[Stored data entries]
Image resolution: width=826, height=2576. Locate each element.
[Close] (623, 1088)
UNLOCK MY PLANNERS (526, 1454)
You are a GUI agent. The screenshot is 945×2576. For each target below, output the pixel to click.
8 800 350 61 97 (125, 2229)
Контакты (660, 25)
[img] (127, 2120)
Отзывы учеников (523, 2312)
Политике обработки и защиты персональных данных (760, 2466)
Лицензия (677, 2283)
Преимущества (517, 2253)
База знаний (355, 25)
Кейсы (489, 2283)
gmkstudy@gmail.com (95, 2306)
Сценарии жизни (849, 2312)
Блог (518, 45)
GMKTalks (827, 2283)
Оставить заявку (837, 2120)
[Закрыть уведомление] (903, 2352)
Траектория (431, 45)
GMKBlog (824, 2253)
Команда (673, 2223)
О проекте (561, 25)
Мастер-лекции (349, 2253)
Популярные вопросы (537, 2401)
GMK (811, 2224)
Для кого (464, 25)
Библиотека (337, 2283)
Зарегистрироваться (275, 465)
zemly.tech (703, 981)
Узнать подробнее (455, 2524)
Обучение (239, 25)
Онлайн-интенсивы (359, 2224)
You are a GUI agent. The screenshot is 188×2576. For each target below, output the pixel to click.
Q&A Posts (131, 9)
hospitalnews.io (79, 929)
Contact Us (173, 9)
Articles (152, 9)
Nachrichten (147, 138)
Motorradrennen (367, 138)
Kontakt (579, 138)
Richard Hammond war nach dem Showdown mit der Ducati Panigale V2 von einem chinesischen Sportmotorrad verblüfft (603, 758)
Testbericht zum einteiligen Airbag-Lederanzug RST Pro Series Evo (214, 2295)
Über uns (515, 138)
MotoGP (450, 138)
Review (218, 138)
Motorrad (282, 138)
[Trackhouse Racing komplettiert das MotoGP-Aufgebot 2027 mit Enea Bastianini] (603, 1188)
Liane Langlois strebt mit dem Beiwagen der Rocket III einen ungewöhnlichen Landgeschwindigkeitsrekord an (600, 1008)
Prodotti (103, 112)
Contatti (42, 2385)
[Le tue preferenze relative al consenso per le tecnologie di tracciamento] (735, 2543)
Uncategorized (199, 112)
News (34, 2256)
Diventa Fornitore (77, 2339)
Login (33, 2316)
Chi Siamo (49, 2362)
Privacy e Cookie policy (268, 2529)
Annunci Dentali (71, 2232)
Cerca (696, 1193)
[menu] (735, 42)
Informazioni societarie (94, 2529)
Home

Description of the task: The lines above starting at the one that contains "zemly.tech (703, 981)" and ending at the one that contains "Kontakt (579, 138)" must be transcribed exactly, and no other lines may appear.

Response to the exercise:
zemly.tech (703, 981)
Узнать подробнее (455, 2524)
Обучение (239, 25)
Онлайн-интенсивы (359, 2224)
You are a GUI agent. The screenshot is 188×2576. For each target below, output the pixel to click.
Q&A Posts (131, 9)
hospitalnews.io (79, 929)
Contact Us (173, 9)
Articles (152, 9)
Nachrichten (147, 138)
Motorradrennen (367, 138)
Kontakt (579, 138)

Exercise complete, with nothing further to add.